L’attentato alla redazione di Charlie Hebdo a Parigi ha reso evidente che il terrorismo di matrice islamica è una minaccia anche per l’Europa. Il radicalismo islamico affligge sia Paesi di grandi dimensioni come Gran Bretagna,Francia e Germania, sia più piccoli,come l’Austria.

 

Photo credits: http://www.srbijadanas.com/

 

Sin dagli anni ’90 meta accogliente per i profughi dell’ex Jugoslavia, l’Austria è diventata un Paese multietnico, dove convivono decine di migliaia di Bosniaci, Kosovari, ma anche Ceceni, Turchi, e Pakistani. Città composita,Vienna è tradizionalmente un luogo di passaggio obbligato per chi va da Occidente a Oriente. Da qui transitano nuovi adepti per la causa dell’ISIS, si raccolgono fondi, vengono reclutate giovani leve. Infatti, raggiungere Siria e Iraq è semplice e veloce. Con un volo low cost si è a Istanbul, poi si procede in autobus fino alle zone sotto il controllo dell’ISIS.

“Foreign fighter”, lupi solitari, cellule e “Zombie”

È difficile quantificare con esattezza il fenomeno dei foreign fighter. “Sono circa 3.000 i combattenti europei in teatri di guerra come Siria e Iraq -spiega il Prof.

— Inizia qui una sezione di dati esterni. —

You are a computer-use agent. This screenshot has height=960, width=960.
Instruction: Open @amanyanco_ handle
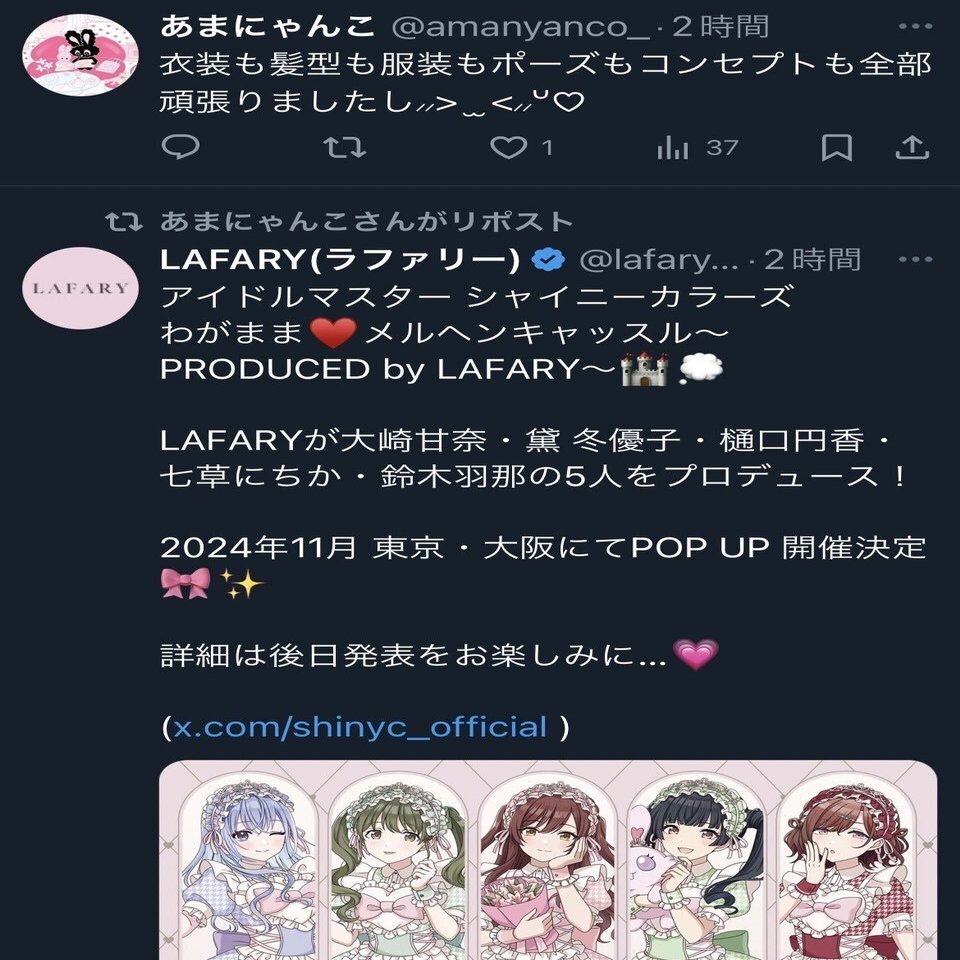tap(520, 26)
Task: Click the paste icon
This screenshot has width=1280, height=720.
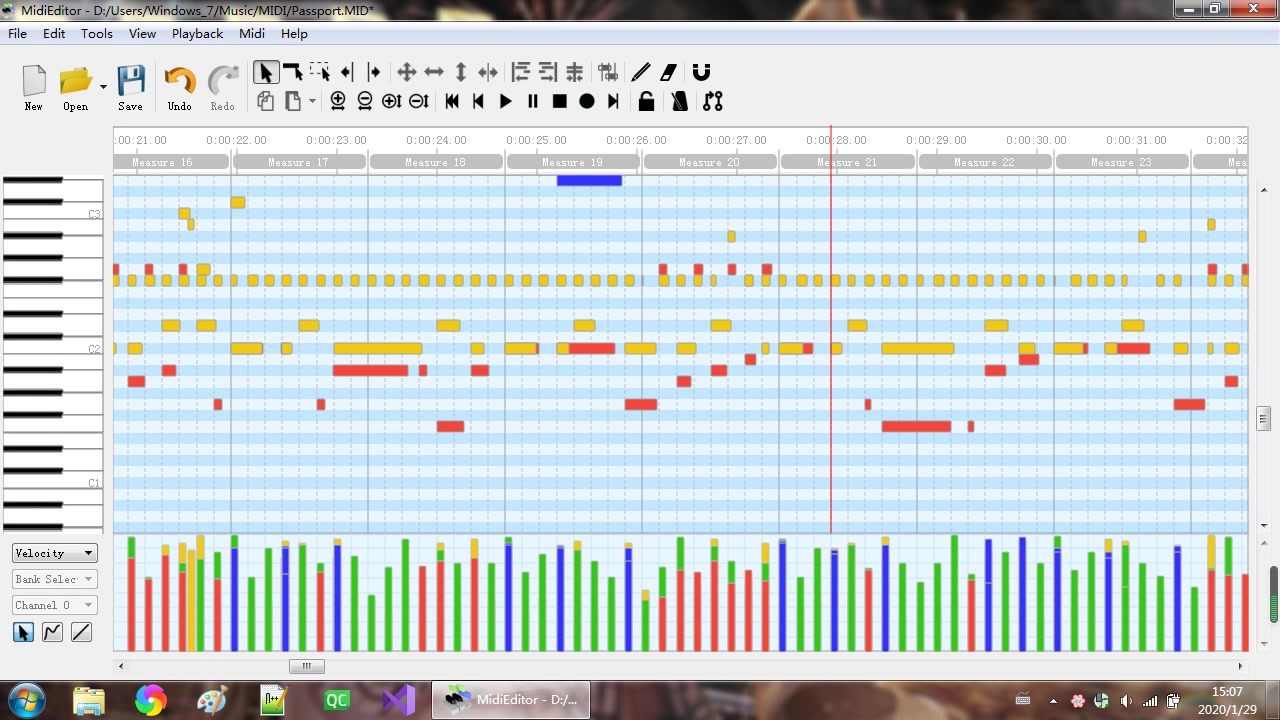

Marco Lombardi docente dell’Università Cattolica di Milano e membro dell’Italian Team for Security, Terroristic Issues & Managing Emergencies- Di questi quasi tutti hanno passaporti dell’UE, che gli consentono di muoversi liberamente, rendendoli pericolosissimi. Il rischio maggiore è rappresentato proprio dai combattenti di ritorno”. Questi infatti sono stati perfettamente addestrati a combattere una guerra vera, sia sotto il profilo operativo, sia sotto quello psicologico. La nuova paura sono i cosiddetti “Zombie”.
“Quelli che chiamiamo Zombie sono i dormienti –racconta il Prof. Lombardi- Come i pc infettati da un virus, ma attivabili per condizioni locali o da una centrale. Non sono lupi solitari, gli Zombie sono molto più competenti e capaci, ma come questi hanno un’organizzazione labile e informale. Tutto questo è dimostrato dai tre terroristi di Parigi, legati da esperienze comuni, erano tutti reduci, seppur dichiarando appartenenze formali diverse, ISIS e Al Qaeda”. Gli Zombie non sono né lupi solitari, pur essendo altrettanto flessibili e imprevedibili, né vere e proprie cellule con una struttura organizzativa rigida, anche se di queste hanno la stessa micidiale capacità operativa.
“Sono circa 150 gli islamici con cittadinanza austriaca andati a combattere in Siria –osserva Karl-Heinz Grundböck, Portavoce del Ministero degli Interni- Di questi almeno una trentina ha perso la vita nei combattimenti, 60 si trovano ancora nella regione e altrettanti hanno fatto ritorno in Austria”.
Quindi sono potenzialmente sessanta gli Zombie in attesa di attivazione sul suolo austriaco.